GIVEN PROBLEM -> Duplicate the records below without any change, beginning with the line that contains "Locate an element" and continuing through the line that contains "the 'Stop' button", and leave the pictures out of your answer.

DATA LINES ->
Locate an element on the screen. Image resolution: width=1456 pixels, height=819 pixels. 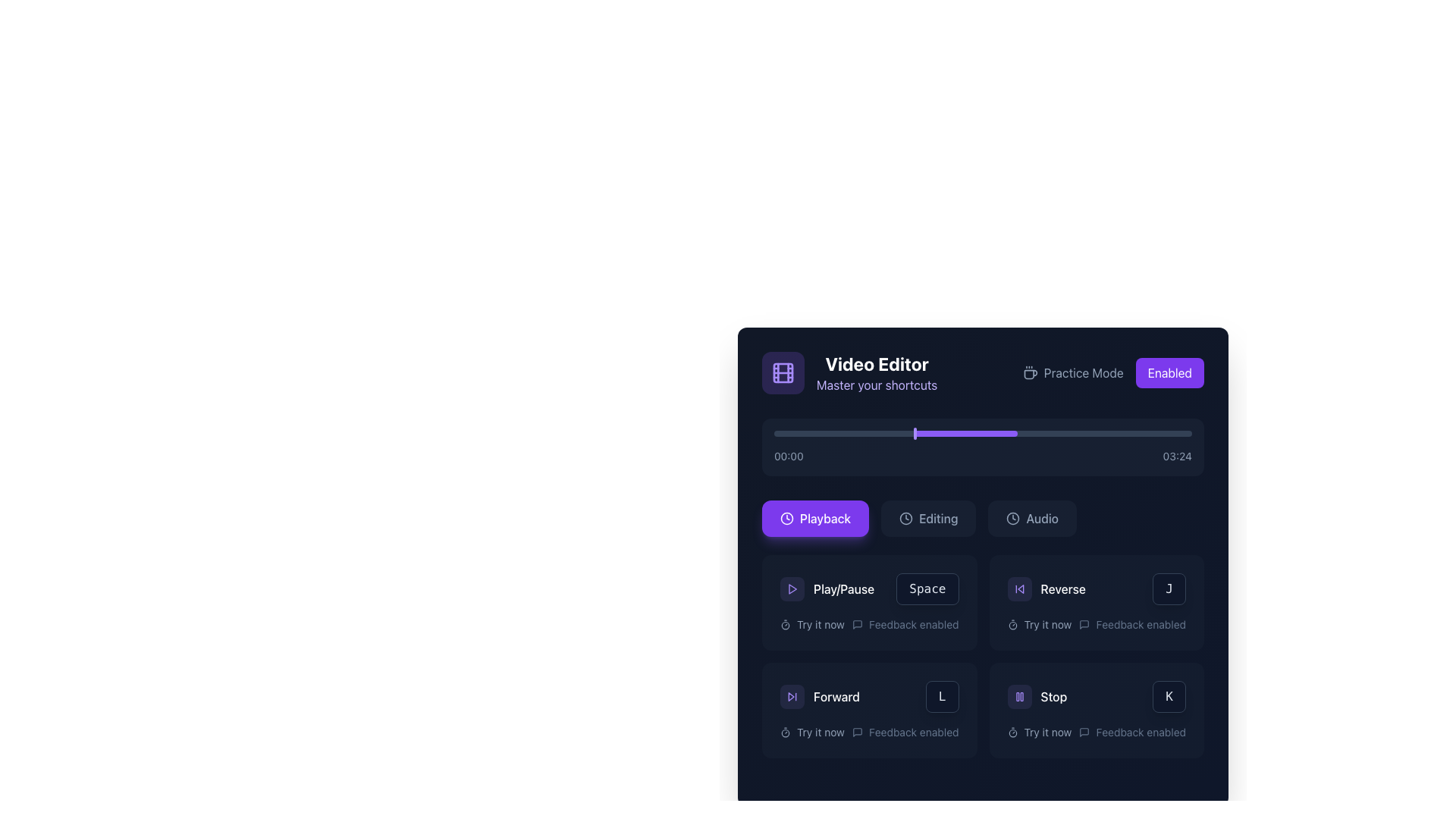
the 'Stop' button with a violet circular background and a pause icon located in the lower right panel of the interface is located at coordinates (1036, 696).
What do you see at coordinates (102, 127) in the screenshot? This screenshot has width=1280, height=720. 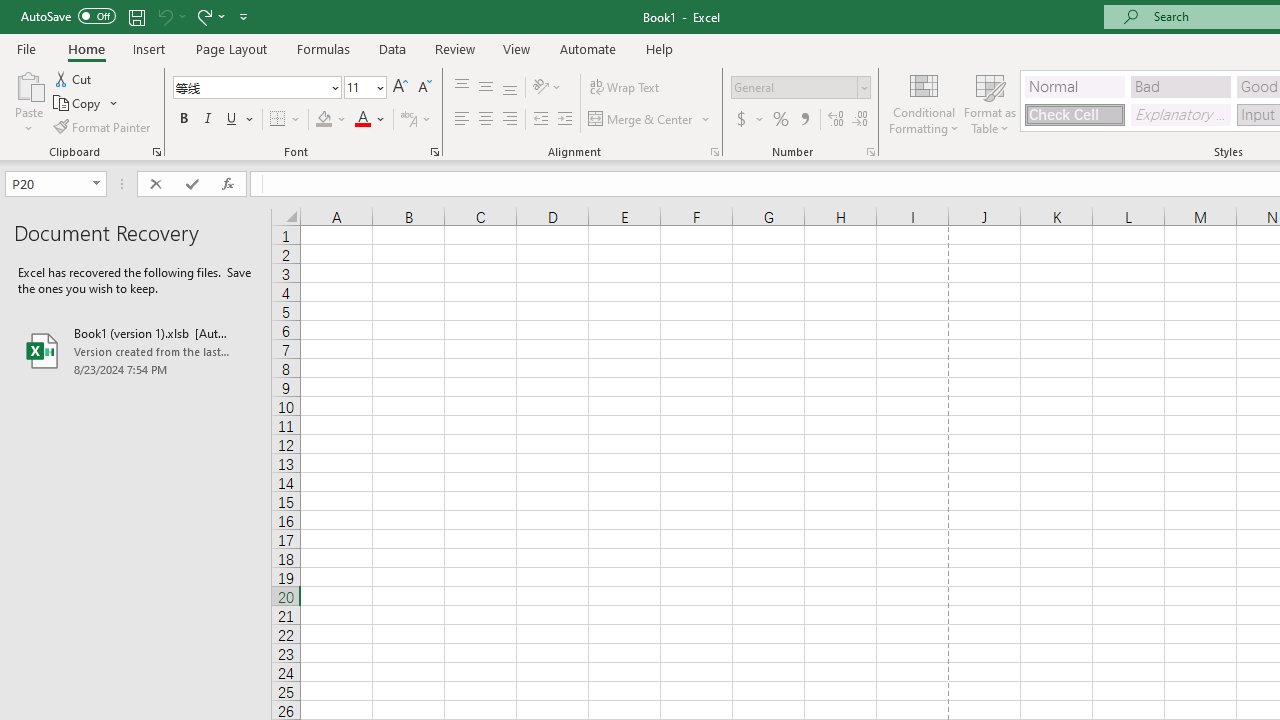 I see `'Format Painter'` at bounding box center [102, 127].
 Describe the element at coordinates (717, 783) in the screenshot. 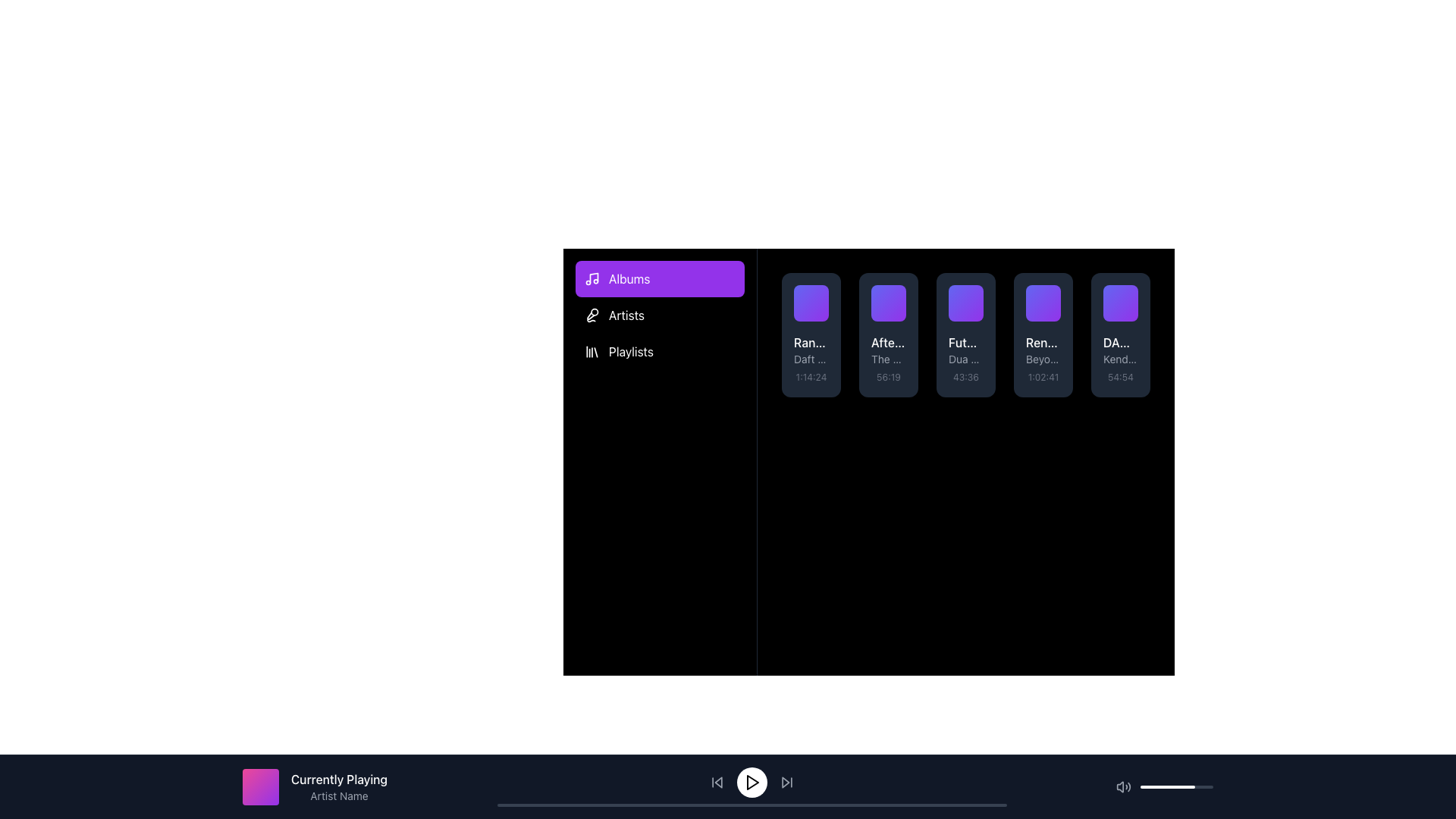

* * *

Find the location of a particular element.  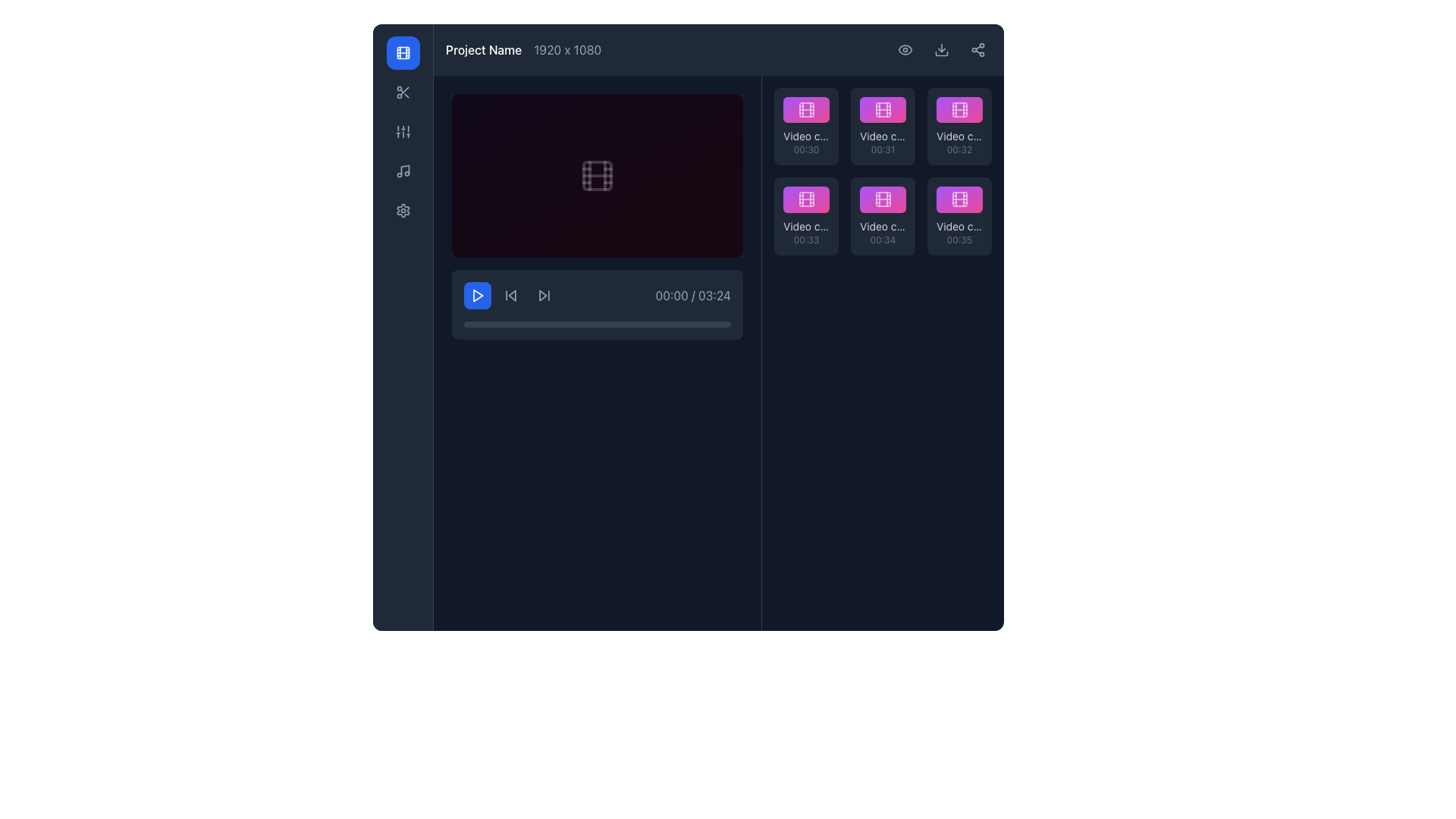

---

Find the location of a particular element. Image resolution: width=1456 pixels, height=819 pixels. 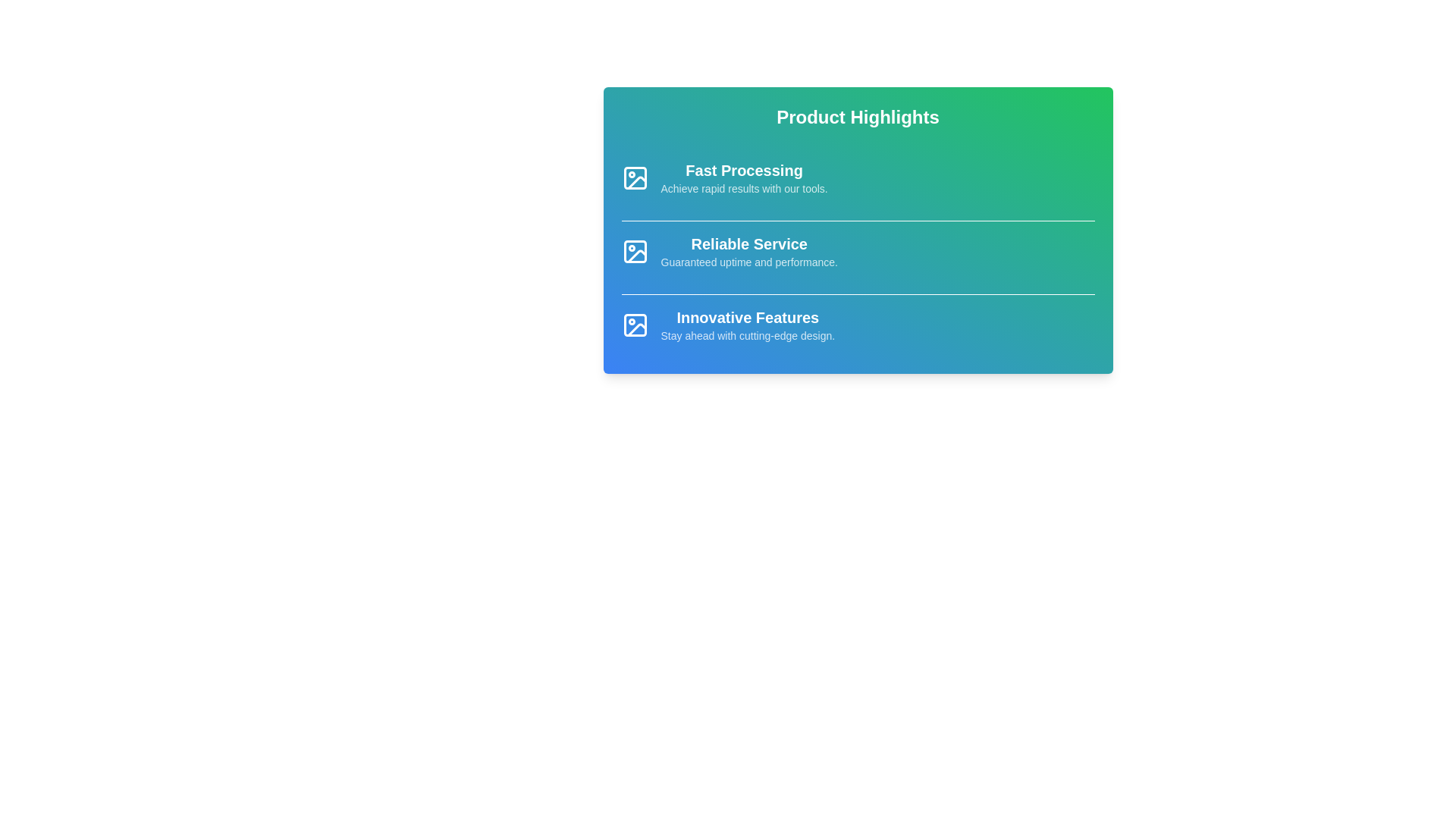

SOLUTION FOR THIS PROBLEM ->
Locate an element on the screen. Image resolution: width=1456 pixels, height=819 pixels. 
the 'Stop' button with a violet circular background and a pause icon located in the lower right panel of the interface is located at coordinates (1036, 696).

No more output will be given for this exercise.